Methods to use SNPs or gene expression to classify single cell RNAseq to reference profiles

These methods were used in the paper: 'Multiplexed single-cell profiling of post-perturbation transcriptional responses to define cancer vulnerabilities and therapeutic mechanism of action'

This method was run on macOS High Sierra v10.13.6 using RStudio version 1.2.5033 and R version 3.6.2 (2019-12-12).

• clone or download the git repo
• install the R package dependencies using the install_packages.R script
• open single_cell_classification as your project root directory
• To run classifications use source(here::here('src', 'run_SNP_classification.R')); run_SNP_classification()
• To run the QC methods use source(here::here('src', 'run_QC.R')); run_all_QC()

run_SNP_classification() and run_all_QC() read in data from the folder 'data' within the single_cell_classification folder. There is a test data set of 588 cells originating from 5 cell lines. The test data includes the cell barcodes, gene list, expression matrix, and SNP ref and alt allele count matrices for the single cell data and the SNP ref and alt allele count matrices for the 5 reference profiles. On the test data provided run_SNP_classification() and run_all_QC() each take <1 min to run.

These scripts are intended to run on 10X single cell RNAseq processed using Cell Ranger (https://support.10xgenomics.com/single-cell-gene-expression/software/pipelines/latest/what-is-cell-ranger).

For run_SNP_classification, these files are needed:

• bulk_ref.csv
• bulk_alt.csv
• sc_ref.csv
• sc_alt.csv
• barcodes.tsv

Matrices of reference and alternate allele counts at given SNP sites are needed for reference cell lines and single cell data. The methods assume that the alt and ref matrices are samples x SNP sites. For bulk RNAseq, freebayes (https://github.com/ekg/freebayes) was run with forced calling at a set of 100,000 SNP sites, then we combined the freebayes vcf file for each sample using load_data_helpers.R/combine_bulk_reference_profiles to create ref and alt allele count matrices. For the single cell RNAseq, ref and alt allele matrices were produced using the method scAlleleCount (https://github.com/barkasn/scAlleleCount). The single cell barcodes, as output from the cellranger count method, are also required.

To run the QC scripts or gene_expression_classification these files, as output from the cellranger count method, are needed:

• matrix.mtx
• genes.tsv
• barcodes.tsv
• classifications.csv - which is the output of run_SNP_classification()

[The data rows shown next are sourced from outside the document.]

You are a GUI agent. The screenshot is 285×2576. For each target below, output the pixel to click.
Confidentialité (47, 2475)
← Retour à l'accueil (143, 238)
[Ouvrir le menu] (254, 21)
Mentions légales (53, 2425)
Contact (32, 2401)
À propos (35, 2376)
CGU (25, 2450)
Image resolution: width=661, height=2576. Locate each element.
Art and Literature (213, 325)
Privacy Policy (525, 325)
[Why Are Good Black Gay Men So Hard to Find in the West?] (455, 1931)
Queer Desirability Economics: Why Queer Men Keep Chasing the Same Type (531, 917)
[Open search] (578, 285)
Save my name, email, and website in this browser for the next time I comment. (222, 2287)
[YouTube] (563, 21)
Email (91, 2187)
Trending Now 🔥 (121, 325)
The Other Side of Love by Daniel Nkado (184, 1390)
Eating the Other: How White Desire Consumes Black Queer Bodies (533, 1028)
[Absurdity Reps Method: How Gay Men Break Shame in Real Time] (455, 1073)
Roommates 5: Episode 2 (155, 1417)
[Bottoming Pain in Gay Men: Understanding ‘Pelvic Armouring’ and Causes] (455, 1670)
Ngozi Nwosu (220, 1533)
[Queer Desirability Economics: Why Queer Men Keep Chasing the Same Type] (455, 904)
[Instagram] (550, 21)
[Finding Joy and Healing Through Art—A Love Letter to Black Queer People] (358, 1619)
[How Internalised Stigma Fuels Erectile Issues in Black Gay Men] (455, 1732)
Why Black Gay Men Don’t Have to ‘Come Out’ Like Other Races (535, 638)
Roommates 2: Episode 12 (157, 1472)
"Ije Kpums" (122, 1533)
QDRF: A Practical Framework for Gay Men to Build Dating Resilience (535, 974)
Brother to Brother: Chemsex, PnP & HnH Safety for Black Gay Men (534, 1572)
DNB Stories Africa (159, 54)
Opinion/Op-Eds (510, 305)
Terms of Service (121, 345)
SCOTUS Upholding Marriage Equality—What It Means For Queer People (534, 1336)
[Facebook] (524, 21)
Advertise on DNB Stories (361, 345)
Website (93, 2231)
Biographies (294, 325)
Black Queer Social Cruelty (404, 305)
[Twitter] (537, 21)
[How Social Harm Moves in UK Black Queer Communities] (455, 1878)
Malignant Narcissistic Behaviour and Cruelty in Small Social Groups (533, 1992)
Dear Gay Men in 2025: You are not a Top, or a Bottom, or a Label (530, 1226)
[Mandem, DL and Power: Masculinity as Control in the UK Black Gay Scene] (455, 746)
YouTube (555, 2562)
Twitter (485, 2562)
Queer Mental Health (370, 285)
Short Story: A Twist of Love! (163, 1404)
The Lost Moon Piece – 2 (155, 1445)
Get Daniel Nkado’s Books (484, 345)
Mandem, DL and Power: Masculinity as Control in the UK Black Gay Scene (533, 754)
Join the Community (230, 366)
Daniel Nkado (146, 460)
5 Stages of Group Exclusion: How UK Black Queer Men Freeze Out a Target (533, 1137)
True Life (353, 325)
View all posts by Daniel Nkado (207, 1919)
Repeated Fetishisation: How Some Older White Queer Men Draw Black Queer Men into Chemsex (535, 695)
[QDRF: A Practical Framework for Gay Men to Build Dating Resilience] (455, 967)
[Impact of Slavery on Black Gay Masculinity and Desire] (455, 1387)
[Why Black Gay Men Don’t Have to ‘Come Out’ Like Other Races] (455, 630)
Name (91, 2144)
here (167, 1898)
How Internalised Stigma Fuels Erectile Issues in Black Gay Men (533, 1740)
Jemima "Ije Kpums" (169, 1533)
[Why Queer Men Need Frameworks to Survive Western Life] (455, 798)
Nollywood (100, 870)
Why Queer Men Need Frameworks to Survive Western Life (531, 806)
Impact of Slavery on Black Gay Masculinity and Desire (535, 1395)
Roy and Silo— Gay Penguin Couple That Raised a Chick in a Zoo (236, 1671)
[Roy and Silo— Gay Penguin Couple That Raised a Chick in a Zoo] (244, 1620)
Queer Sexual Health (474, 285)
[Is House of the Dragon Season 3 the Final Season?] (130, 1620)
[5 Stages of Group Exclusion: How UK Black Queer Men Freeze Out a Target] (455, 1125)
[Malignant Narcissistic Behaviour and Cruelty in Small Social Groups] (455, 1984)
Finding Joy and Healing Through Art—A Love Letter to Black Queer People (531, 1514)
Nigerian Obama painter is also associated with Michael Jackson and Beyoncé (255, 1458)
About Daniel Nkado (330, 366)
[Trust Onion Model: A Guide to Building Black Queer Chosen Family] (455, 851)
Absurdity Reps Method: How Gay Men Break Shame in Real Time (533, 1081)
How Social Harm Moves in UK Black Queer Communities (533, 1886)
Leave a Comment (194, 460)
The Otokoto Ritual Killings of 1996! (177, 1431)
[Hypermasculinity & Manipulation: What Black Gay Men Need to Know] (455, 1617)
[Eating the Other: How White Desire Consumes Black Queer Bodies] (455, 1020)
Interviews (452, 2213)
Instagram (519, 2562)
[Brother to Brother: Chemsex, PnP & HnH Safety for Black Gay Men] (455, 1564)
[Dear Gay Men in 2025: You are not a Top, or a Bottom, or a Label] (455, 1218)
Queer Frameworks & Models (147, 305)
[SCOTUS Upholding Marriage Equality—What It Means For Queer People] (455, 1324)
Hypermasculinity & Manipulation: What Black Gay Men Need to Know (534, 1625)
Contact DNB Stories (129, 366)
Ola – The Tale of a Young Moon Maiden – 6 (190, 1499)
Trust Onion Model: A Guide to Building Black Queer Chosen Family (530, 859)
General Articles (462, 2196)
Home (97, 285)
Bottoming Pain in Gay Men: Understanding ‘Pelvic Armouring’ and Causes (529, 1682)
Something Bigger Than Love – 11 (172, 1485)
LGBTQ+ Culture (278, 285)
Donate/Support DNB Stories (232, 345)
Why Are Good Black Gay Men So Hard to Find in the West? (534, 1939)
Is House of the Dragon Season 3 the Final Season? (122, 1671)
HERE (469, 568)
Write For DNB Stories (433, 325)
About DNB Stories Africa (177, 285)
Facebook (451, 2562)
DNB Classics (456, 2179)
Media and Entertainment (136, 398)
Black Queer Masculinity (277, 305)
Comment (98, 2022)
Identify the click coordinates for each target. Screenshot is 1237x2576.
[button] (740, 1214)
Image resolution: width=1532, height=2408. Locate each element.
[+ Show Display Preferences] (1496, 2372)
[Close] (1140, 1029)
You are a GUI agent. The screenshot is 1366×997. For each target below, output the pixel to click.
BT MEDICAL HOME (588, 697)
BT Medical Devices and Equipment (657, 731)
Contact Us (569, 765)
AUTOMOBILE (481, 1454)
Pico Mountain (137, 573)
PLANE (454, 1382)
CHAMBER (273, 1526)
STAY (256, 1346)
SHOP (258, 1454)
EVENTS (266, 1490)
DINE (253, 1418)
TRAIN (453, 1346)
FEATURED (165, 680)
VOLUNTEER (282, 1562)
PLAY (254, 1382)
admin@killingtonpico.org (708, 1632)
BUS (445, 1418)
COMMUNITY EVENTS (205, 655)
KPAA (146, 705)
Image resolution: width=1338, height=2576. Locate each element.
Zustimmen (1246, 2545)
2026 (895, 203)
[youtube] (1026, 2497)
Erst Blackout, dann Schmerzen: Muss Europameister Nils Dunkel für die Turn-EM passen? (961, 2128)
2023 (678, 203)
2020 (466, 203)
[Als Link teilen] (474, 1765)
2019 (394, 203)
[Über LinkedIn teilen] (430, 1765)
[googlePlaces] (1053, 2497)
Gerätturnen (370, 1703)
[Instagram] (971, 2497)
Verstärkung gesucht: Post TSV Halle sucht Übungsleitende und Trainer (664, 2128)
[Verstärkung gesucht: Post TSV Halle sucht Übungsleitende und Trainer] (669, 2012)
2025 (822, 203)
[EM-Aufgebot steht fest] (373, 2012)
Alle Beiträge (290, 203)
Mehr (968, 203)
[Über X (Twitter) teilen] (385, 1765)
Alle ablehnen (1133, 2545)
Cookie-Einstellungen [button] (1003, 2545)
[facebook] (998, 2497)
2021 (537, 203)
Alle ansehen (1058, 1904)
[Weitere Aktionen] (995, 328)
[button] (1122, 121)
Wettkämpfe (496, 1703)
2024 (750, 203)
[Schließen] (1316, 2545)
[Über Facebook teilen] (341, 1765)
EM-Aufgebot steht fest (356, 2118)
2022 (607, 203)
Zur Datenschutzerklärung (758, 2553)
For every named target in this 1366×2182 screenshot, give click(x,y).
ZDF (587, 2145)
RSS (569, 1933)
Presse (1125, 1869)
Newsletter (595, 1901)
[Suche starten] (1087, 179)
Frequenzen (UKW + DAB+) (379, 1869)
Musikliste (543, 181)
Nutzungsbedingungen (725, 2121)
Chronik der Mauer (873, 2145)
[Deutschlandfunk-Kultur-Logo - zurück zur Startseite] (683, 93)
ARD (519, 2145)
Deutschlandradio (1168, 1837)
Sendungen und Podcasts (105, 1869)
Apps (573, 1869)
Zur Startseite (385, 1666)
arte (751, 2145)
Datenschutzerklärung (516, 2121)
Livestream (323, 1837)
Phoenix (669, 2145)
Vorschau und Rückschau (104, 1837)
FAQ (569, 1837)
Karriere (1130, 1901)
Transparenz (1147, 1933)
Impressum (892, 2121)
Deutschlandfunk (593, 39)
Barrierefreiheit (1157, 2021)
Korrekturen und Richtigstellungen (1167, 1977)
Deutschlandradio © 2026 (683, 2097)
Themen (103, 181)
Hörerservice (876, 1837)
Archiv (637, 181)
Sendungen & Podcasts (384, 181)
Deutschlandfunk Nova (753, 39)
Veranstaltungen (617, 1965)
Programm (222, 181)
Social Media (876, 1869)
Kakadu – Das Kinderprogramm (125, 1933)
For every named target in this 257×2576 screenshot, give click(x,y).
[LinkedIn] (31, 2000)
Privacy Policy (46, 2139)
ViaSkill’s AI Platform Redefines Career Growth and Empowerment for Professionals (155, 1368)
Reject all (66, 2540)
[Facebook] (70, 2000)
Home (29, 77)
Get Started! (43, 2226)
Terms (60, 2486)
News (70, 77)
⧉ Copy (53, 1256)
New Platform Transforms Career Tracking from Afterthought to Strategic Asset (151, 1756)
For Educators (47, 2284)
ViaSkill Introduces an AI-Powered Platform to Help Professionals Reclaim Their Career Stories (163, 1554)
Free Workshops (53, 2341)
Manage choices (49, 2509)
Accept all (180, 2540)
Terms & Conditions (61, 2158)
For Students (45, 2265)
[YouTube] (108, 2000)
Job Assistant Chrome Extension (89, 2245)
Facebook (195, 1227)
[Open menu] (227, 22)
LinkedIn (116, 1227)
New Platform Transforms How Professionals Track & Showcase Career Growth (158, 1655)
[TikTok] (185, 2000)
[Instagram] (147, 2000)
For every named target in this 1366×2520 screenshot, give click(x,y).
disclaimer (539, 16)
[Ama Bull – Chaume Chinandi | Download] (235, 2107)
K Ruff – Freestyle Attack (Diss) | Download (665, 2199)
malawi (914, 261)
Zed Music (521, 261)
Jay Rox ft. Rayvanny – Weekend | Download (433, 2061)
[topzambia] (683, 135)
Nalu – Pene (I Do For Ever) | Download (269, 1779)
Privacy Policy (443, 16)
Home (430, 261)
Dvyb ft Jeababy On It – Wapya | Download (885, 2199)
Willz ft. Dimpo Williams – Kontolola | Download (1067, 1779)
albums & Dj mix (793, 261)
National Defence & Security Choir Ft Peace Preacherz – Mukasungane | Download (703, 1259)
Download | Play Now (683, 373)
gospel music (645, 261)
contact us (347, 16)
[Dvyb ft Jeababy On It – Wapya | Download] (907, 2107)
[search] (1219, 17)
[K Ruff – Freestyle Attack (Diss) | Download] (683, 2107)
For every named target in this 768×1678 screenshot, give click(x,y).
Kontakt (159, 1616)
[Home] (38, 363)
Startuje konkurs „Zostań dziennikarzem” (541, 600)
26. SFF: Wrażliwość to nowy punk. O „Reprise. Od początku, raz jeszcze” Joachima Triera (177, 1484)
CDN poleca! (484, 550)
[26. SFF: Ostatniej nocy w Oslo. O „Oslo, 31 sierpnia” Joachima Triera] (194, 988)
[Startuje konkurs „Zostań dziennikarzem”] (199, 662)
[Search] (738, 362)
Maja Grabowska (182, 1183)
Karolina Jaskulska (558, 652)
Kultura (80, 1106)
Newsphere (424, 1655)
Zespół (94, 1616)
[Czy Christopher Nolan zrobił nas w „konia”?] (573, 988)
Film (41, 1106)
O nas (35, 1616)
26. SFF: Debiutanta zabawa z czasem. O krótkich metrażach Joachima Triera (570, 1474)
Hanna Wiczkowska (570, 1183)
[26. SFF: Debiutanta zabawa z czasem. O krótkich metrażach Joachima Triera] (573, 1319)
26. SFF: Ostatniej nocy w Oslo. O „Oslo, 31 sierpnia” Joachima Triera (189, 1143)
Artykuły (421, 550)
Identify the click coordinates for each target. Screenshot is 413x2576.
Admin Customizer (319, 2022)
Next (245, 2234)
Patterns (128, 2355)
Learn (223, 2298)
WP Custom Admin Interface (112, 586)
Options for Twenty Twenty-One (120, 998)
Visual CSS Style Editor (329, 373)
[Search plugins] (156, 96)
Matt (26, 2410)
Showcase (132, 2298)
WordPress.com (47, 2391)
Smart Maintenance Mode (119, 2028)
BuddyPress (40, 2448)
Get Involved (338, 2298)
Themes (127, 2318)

run_SNP_classification, using defaults, will output a matrix containing the reference sample classifications for each cell, as well as other classification metrics, such as:

• singlet_ID : the most likely reference sample classification for that cell NA,
• singlet_dev : fraction of deviance explained by the top reference sample
• singlet_dev_z : (zscored) fraction of deviance explained by the top reference sample
• singlet_margin : difference between the fraction of deviance explained by the most likely reference sample and the second most likely reference sample
• singlet_z_margin : difference between the (zscored) fraction of deviance explained by the most likely reference sample and the second most likely reference sample
• doublet_z_margin : difference between the (zscored) fraction of deviance explained by the second most likely reference sample and the third most likely reference sample
• doublet_dev_imp : the difference between the fraction of deviance explained by the doublet model and the fraction of deviance explained by the singlet model (measure of whether it is a doublet or singlet)
• doublet_CL1 : the most likely reference cell line if this cell is a doublet
• doublet_CL2 : the next most likely reference cell line if this cell is a doublet
• tot_reads : total reads in this cell at the SNP sites used for classification
• num_SNPs : number of SNPs detected in this cell of the SNP sites used for classification

run_QC outputs a Seurat object and includes cell quality classifications for each cell (in the meta.data object), classifying each cell as:

• normal : cells that are used for downstream analyis
• doublet : cell is more likely a multiplet, discared for downstream analysis
• low quality : cell is low quality in terms of RNAseq quality metrics or in terms of our ability to classify it as one of the reference samples, discarded for downstream analysis
• empty droplet : cells, with distinct gene expression profiles, and SNP profiles that did not match to any reference cell line (or pairwise combination of cell lines) in particular, but rather resembled more a mixture of SNPs from all the in-pool cell lines, suggesting these are empty droplets containing ambient mRNA in the pool, discarded for downstream analysis
• low confidence : cells that could not be confidently classified as any of the reference samples, discarded for downstream analysis

gene_expression_classification can be used for comparison to SNP based classifications, but is not recommended for primary classification.